### Study text
I just got a notice from my building maintenance services, informing me that in order to make URGENT repairs to the building, they're going to have to shut down the water supply for an hour. Seven days from now.
I wonder how long they'd wait if it wasn't urgent? If only the dinosaurs had shown this sort of efficient decisiveness. We would have had so much more fossil fuel.
In other news, Scott Adams has a post about using Well-Informed Super Geniuses in opinion polls. While in general, I'm a big admirer of Mr. Adams' superior perspicacity and analytics (I'm convinced, for instance, that he's on his way to winning the Biology Nobel for his incisive comments on Evolution) I think he's got hold of the pointy end of the wedge here. To begin with, who's ever heard of an expert who can answer anything in Yes, No, or a 5 point scale? Get experts to do an opinion poll and you're going to end up with pie-charts where 99% of people say 'Other'. Besides, there's now expert evidence to the effect that experts don't know what they're talking about (brilliant article in the New Yorker, btw, I particularly love the bit where a lab rat does better than a bunch of Yale students).

### Description of the task
Extend the blog post about the water shutdown notice and polling experts, picking up right after its final sentence.

(Stored records)
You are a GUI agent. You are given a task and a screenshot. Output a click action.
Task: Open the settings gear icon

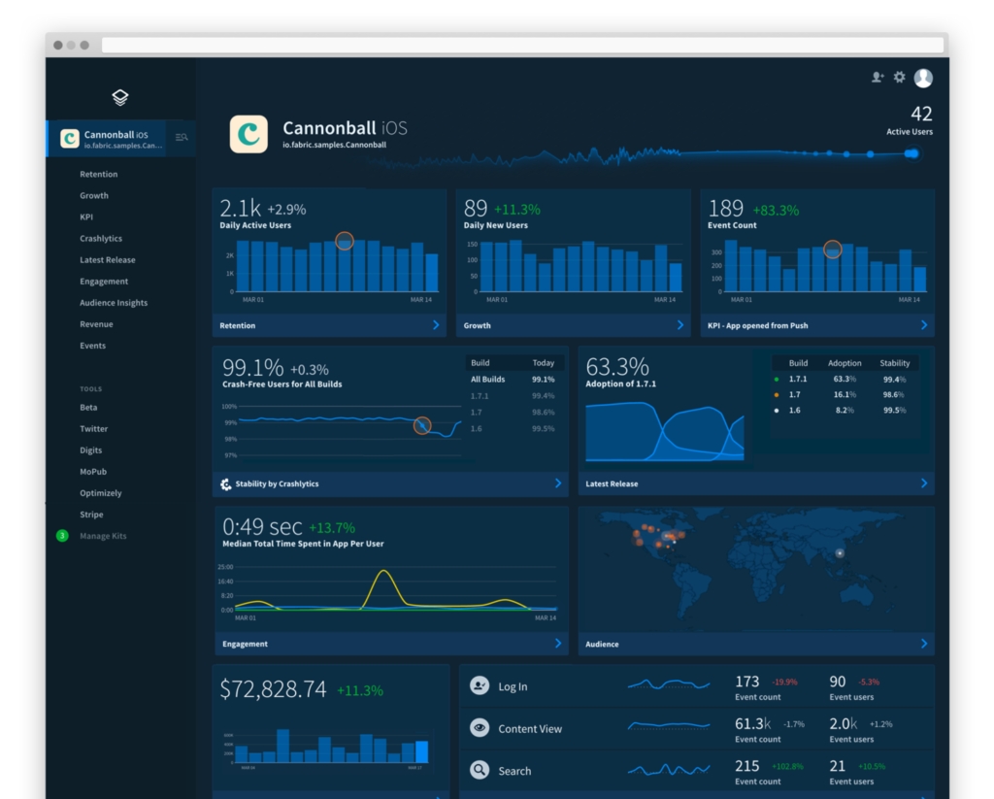(x=900, y=78)
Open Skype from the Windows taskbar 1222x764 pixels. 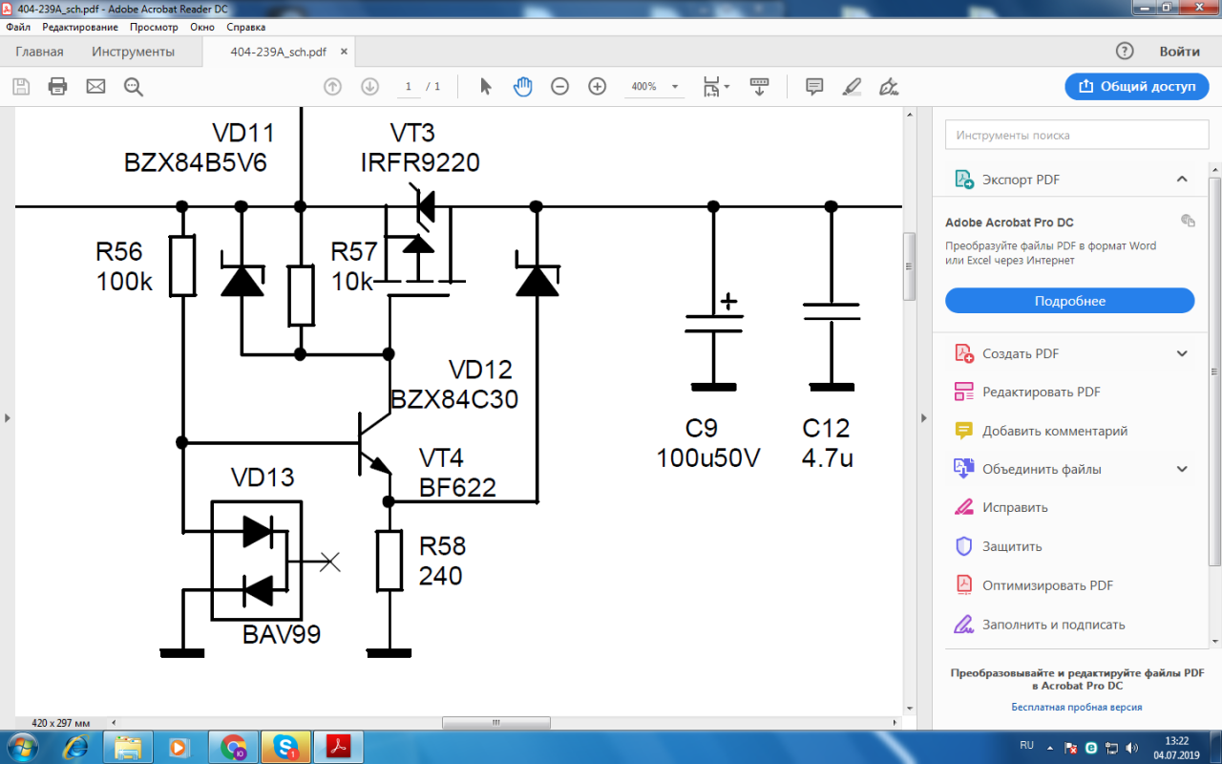(x=286, y=746)
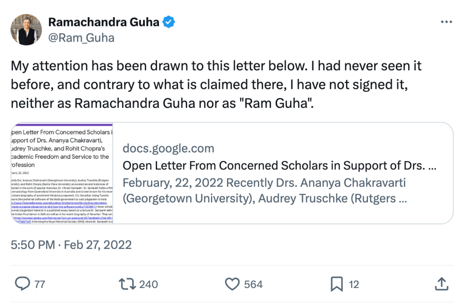Open the @Ram_Guha handle link
The image size is (458, 304).
81,38
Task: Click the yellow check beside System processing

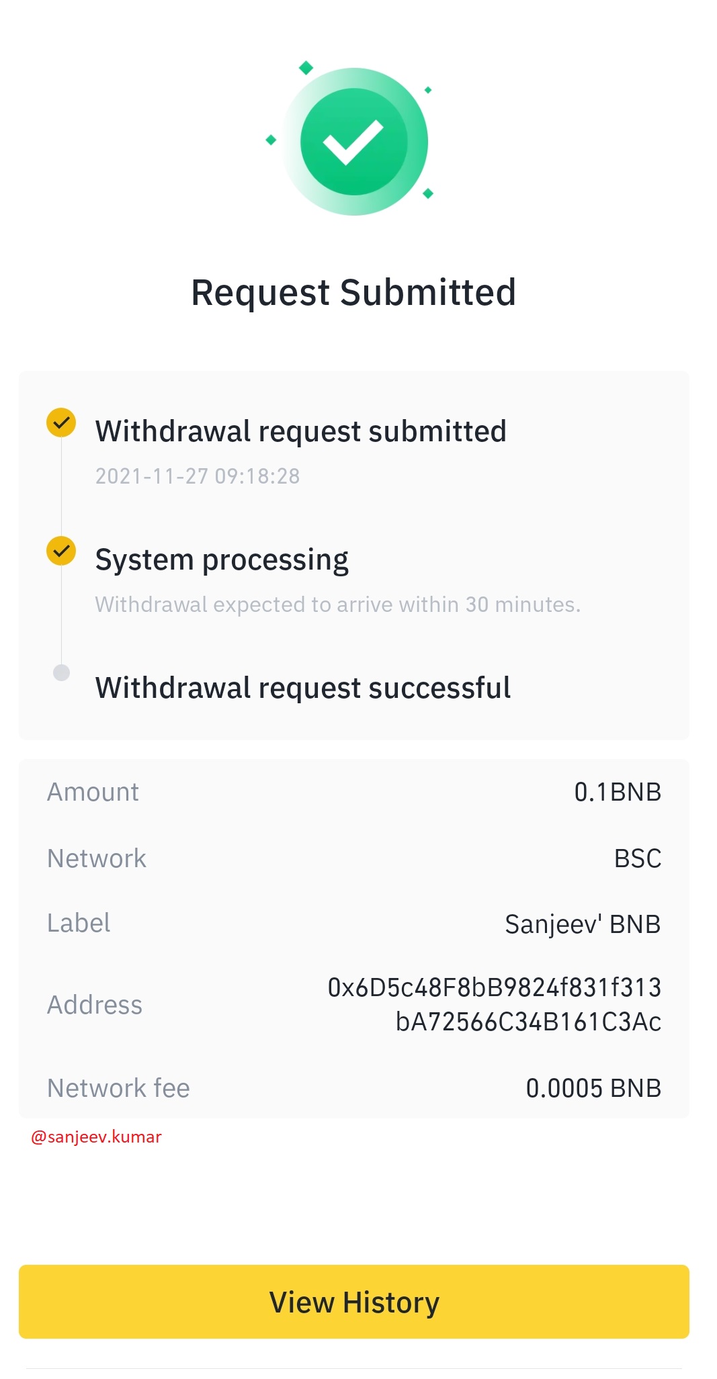Action: (61, 551)

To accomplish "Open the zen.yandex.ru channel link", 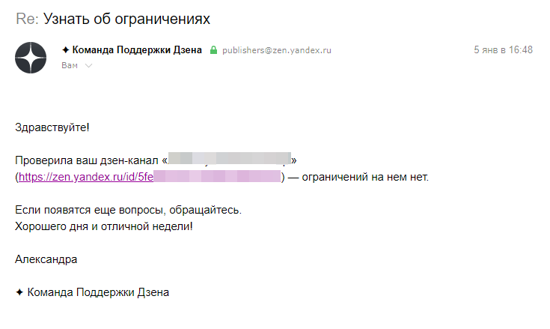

### Output of the exercise
The biggest problem with Mr. Adams' idea, though, is that in order to get opinions from Well-Informed Super Geniuses, you first need to figure out who exactly the right Well-Informed Super Geniuses are, and in a country that thinks George W. Bush deserves to be president, that's always going to be a hard task. What you're going to need is Well-Informed Super Geniuses to tell you who the Well-Informed Super Geniuses are, but in order to find these second order WISGs you're going to need more WISGs, and ...you see where this is going, don't you. Eventually you'll end up asking Oprah and that'll be the end of that.